Shawn Ashmore news information gallery media print forums main


Dangerous Liaisons
Shawn Ashmore's courageous performance in 3 Needles leaves quite a mark.
- Diane Vadino

There's a leap involved in going from one of the biggest blockbuster movies of the year to a subdued, thoughtful consideration of the AIDS epidemic and its global repercussions.

"It was like night and day," says Shawn Ashmore, who's best known for his role as Bobby Drake, or Iceman, in the X-Men franchise, and who is almost unrecognizable in Thom Fitzgerald's 3 Needles, in which he plays a Canadian porn star struggling to cover up his HIV infection. His segment is one of three in the film; the others star Chloe Sevigny and Lucy Liu, who play out similarly traumatic dilemmas in South Africa and China, respectively. "On 3 Needles, I didn't wear a stitch of makeup, not even the basics, not even some anti-shine - you just show up to work and do it," he says. "On X-Men, it takes an hour just to go through hair and make-up, and then you get into your leather suit."

And the differences didn't stop at wardrobe: Ashmore's character Denys in 3 Needles is a 180-degree turn from Iceman and his all-American heroics, so ethically compromised that he's almost impossible to defend. A successful porn star, he conceals the fact of his own HIV infection by substituting his father's disease-free blood for his own during the industry-wide tests aimed at keeping cast members safe. "Bobby Drake definitely has some trials and tribulations of his own, as far as coming to accept who he is, his girlfriend Rouge, but at the end of the day, he's not dying from some disease," says the 27-year old Canadian. "This is a guy who has one gift to offer - he's well endowed. He comes from this shitty family, but then he goes into work and plays a fireman or a pilot, and he gets to be important on the set. He may have been naïve, he may have been a little stupid, but he wasn't entirely a bad guy."
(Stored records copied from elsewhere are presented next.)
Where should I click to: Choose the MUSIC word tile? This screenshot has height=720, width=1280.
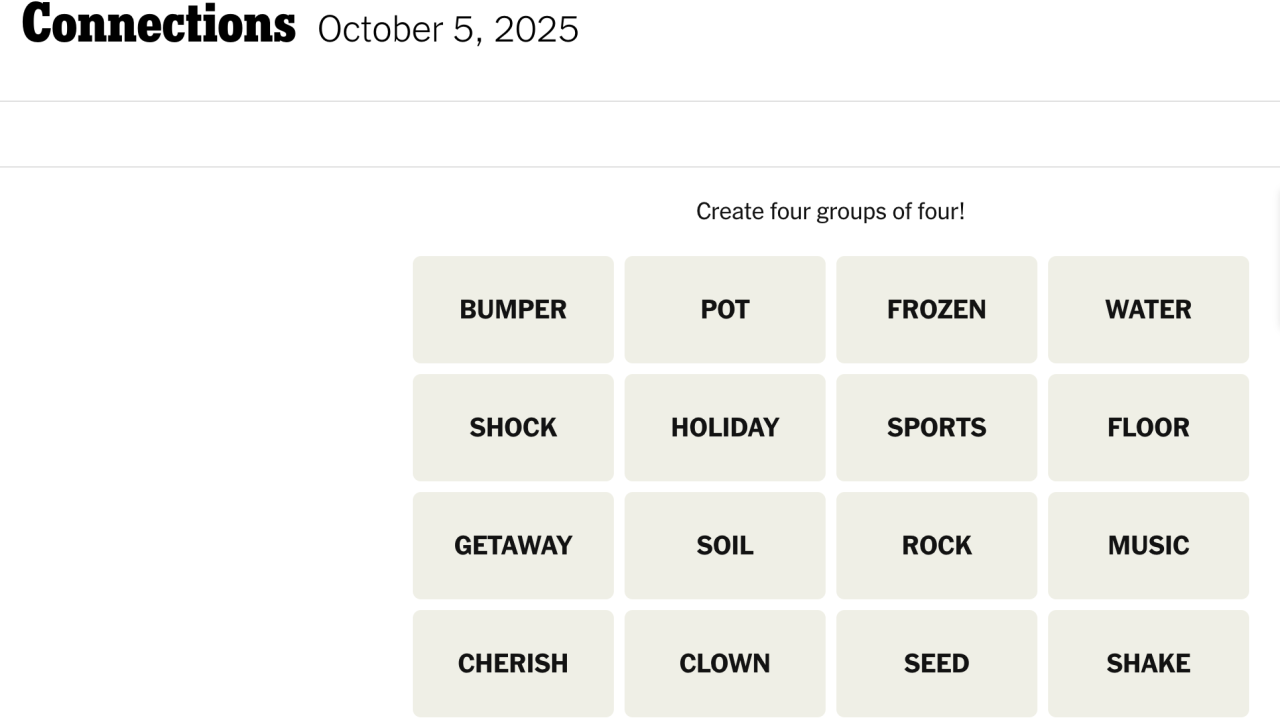point(1148,545)
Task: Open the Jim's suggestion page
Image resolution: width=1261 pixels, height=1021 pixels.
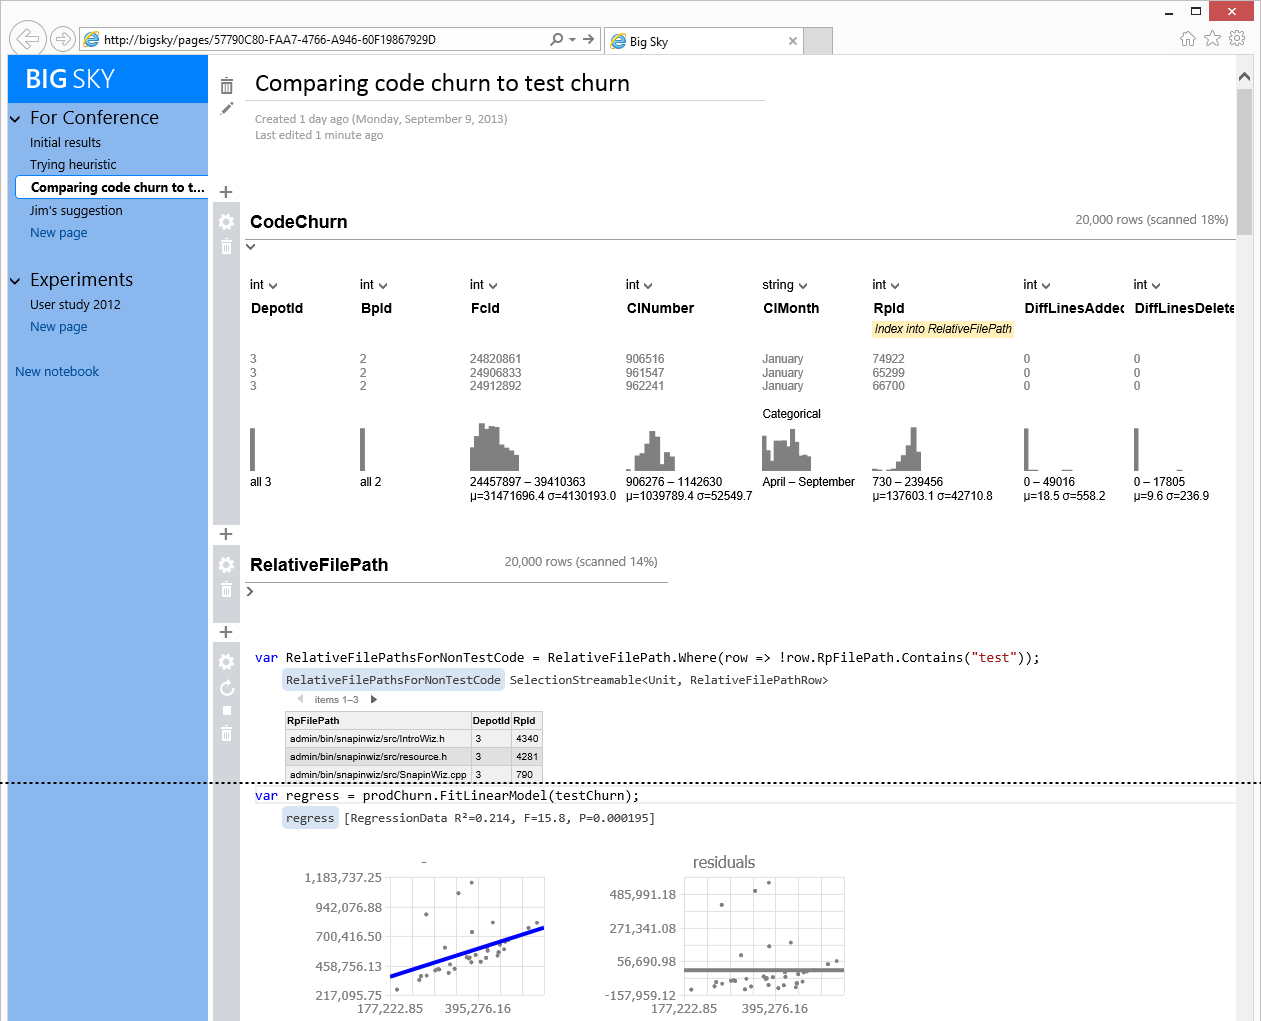Action: point(76,211)
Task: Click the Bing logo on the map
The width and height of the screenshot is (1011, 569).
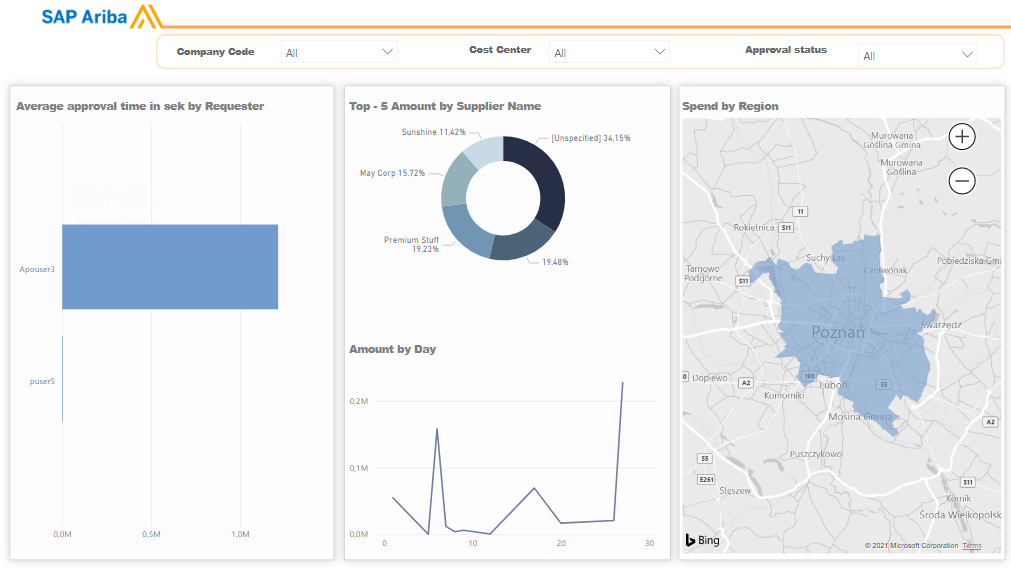Action: pos(702,540)
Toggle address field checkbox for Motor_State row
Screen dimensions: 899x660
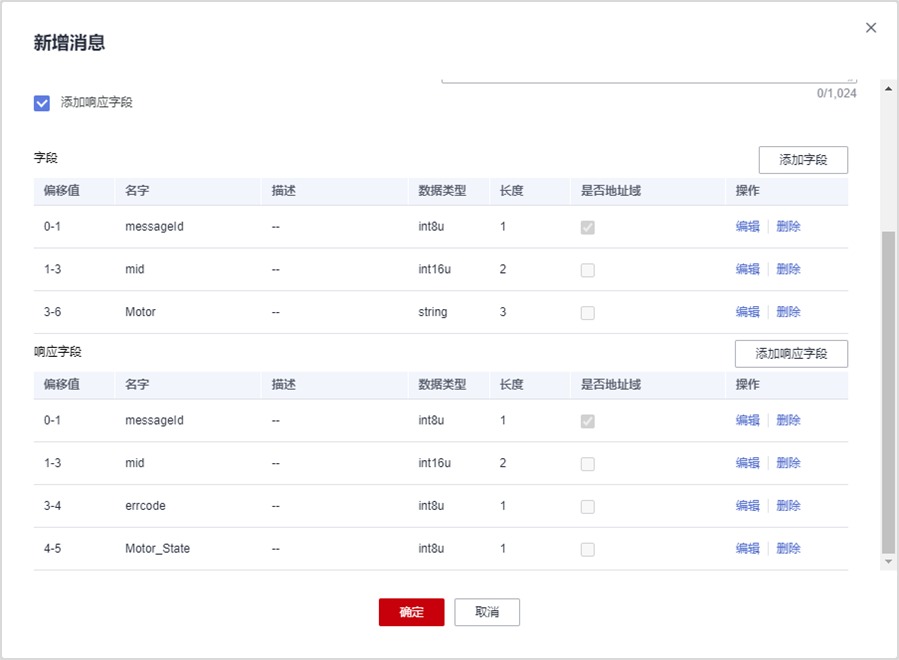(588, 549)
The set-up begs the obvious, and rather painful, questions of research and preparation. "I didn't have a chance to visit a porn set," says Ashmore, in what seems like a fairly well-rehearsed response. "But I think everyone has some sort of knowledge of pornography. And the stuff from the porn set in the film wasn't so much about the sex - it was more about the ridiculousness of it all, between the sets and the technical parts of doing what they were doing - how the female star's talking about how she's in a scene where she's having sex with two guys, so she needs to be paid double, because that's actually two sex scenes."

So what sort of research did he conduct? You get the feeling Ashmore's going to be answering this question a lot over the next couple months: It's part of the knee-jerk titillation involved in taking on such a risqué role, and Ashmore seems like he's always been alert to the potential for trouble. "I knew this would be a part where I was going to be in my underwear half the time," he says, but the unspoken benefit is a chance to participate in a film that tries, quite earnestly, to make some sort of difference. It sounds like he might actually mean it when he describes himself as a single homebody who'd rather stay in and watch movies than party in Los Angeles, where he spends most of his time; he just comes across as honest, in his responses and his performances, in a way that many actors don't. "This is a good tool to spark some discussion," Ashmore says. "I think that with what's going on in the world, with the wars that are happening and everything else, the problem of the epidemic has slipped from the forefront. And if I can be part of an effort to change that, I'm glad to do it."